Ein Spot ganz ohne jegliches Produktversprechen, ohne Aktions-Geschrei, ohne das längst wieder überholte Purpose-Geschwafel. Rasch geschnitten, aber nicht hektisch. Und immer wieder diese Zeile: „Keine Sorge, keine Sorgen.“ Rasch war klar, wem die Neuinterpretation der Falco-Hymne galt. Der Wiener Städtischen Versicherung.
Umso überraschender die Auflösung am Schluss, denn nicht die Versicherung war der Absender, sondern die Erste Group. Des Rätsels Lösung: Der Wiener Städtische Versicherungsverein feiert sein 200-jähriges Bestehen und die Erste Group gratuliert mit einem Geburtstagsständchen zum Jubiläum.
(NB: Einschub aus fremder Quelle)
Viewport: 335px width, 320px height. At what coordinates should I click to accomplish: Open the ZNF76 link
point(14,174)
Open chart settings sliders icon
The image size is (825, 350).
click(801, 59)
Ein Mut-Spot in werbemauen Zeiten. Weil so ein Commercial vermutlich so richtig viel Geld kostet. Weil er eine aufwändige Produktion erfordert. Weil so etwas erst bei den Verantwortlichen durchgesetzt werden muss. Weil er einem anderen Unternehmen gilt und erst in zweiter Linie auf die eigene Marke einzahlt. Weil er trotz seiner Unaufgeregtheit polarisiert. Die Reaktionen im Netz fallen völlig konträr aus.
Mut, der sich letztendlich bezahlt macht. Ein Spot, auf den der Vorstandsvorsitzende richtig stolz ist und ihn persönlich auf Linkedin poste, dafür sogar noch reihenweise Lob und Anerkennung von Kollegen und Branchenprofis einheimst. Ganz ehrlich, wie oft passiert es wirklich, dass sich die oberste Management-Etage mit einem Werbespot oder einer Kampagne dermaßen identifiziert.
Ein kleines, vorweihnachtliches Werbewunder. Werbung, die unterhält. Werbung, über die man spricht. Werbung, die gefällt. Werbung, die gerne auch polarisieren darf. Bitte, gerne wieder mehr davon. Es muss ja nicht unbedingt ein minutenlanger Spot sein.